> ACTIVITY: Find the string "will" in the data, and copy out each line that has it.

Collected data:

__________________________________________________

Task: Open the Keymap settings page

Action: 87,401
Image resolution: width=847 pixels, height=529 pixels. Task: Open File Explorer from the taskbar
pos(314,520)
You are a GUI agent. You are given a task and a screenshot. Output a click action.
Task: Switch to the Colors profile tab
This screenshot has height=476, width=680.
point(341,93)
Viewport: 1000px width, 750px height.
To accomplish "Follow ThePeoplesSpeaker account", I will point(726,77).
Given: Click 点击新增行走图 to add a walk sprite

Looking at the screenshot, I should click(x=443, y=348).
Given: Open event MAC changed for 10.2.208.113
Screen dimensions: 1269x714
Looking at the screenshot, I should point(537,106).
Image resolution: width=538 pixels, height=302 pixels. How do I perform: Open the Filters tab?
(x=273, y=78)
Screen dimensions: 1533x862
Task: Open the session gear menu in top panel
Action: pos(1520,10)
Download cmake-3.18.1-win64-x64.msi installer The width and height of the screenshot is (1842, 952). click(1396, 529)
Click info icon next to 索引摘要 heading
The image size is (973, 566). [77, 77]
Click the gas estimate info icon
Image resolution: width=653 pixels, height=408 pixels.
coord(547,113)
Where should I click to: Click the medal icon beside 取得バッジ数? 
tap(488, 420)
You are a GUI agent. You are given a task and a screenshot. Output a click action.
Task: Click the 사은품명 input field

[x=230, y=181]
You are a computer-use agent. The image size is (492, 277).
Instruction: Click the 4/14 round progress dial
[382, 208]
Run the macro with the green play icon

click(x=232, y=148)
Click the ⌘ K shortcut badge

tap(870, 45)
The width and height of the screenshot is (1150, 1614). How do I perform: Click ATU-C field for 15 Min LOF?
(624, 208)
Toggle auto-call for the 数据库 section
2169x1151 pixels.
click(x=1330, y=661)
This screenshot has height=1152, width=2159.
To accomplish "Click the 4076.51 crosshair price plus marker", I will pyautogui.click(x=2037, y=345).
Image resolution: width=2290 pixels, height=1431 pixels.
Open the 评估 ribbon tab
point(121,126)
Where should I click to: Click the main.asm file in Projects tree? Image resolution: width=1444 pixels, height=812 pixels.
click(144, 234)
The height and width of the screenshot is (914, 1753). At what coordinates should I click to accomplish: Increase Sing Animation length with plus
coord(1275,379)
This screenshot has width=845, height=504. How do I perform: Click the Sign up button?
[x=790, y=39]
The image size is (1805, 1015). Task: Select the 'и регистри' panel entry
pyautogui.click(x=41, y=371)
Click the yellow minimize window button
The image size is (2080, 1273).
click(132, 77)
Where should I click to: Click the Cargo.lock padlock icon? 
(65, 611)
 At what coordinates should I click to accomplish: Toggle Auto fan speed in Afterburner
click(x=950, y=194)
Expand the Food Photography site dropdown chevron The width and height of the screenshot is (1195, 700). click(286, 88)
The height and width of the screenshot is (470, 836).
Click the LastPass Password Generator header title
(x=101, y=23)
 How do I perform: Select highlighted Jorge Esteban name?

__________________________________________________

> REPLY TO THE EXERCISE:
To accomplish "Follow ThePeoplesSpeaker account", I will point(726,77).
To accomplish "Click the 4076.51 crosshair price plus marker", I will pyautogui.click(x=2037, y=345).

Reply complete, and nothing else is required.